━━━ AVAILABLE RECORDS

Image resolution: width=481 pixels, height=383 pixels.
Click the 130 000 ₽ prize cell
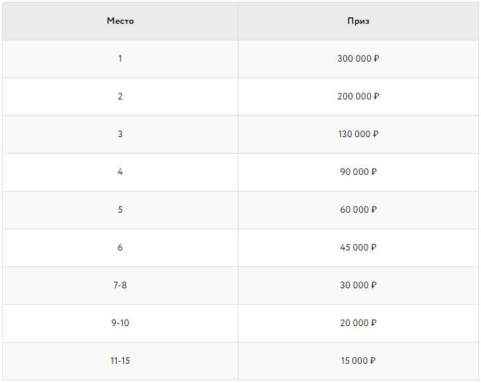[358, 135]
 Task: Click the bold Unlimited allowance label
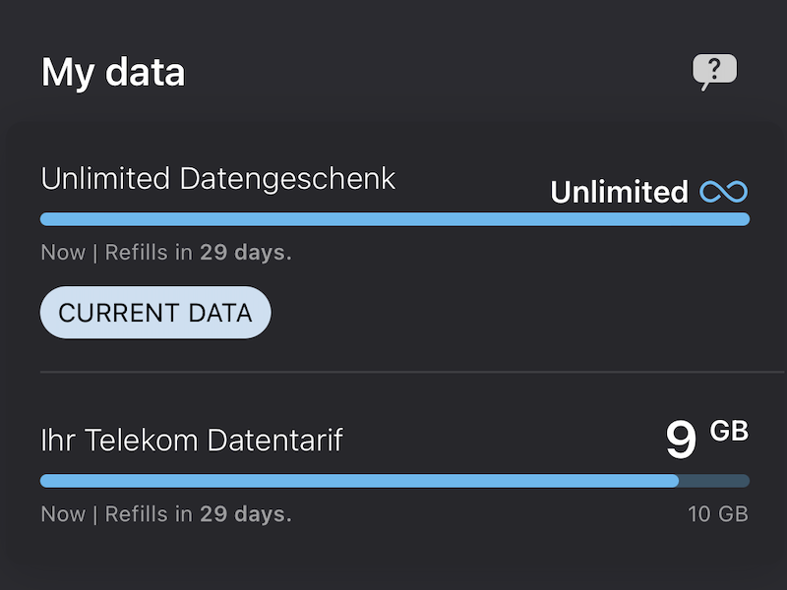pyautogui.click(x=619, y=192)
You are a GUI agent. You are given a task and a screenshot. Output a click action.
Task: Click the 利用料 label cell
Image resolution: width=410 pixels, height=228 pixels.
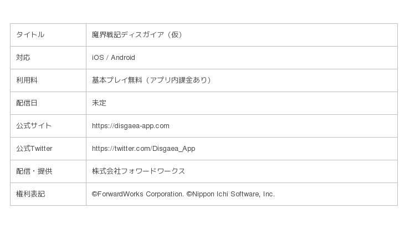point(27,80)

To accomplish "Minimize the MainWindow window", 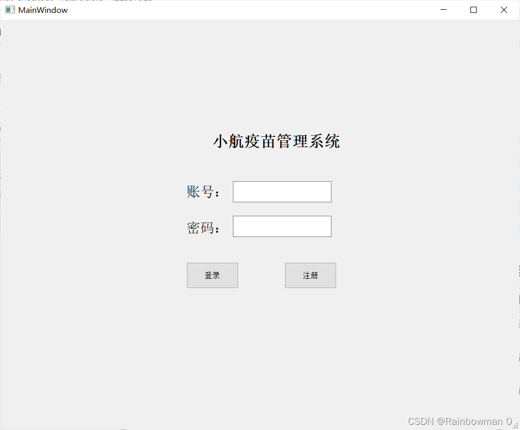I will (443, 9).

━━━━━━

Make an exact copy of the lines from the top of the material through the line with "You are a GUI", pictures excluded.

Image resolution: width=481 pixels, height=383 pixels.
Click the 130 000 ₽ prize cell
[358, 135]
 Task: Click the bold Unlimited allowance label
pyautogui.click(x=619, y=192)
You are a GUI agent. You are given a task and a screenshot. Output a click action.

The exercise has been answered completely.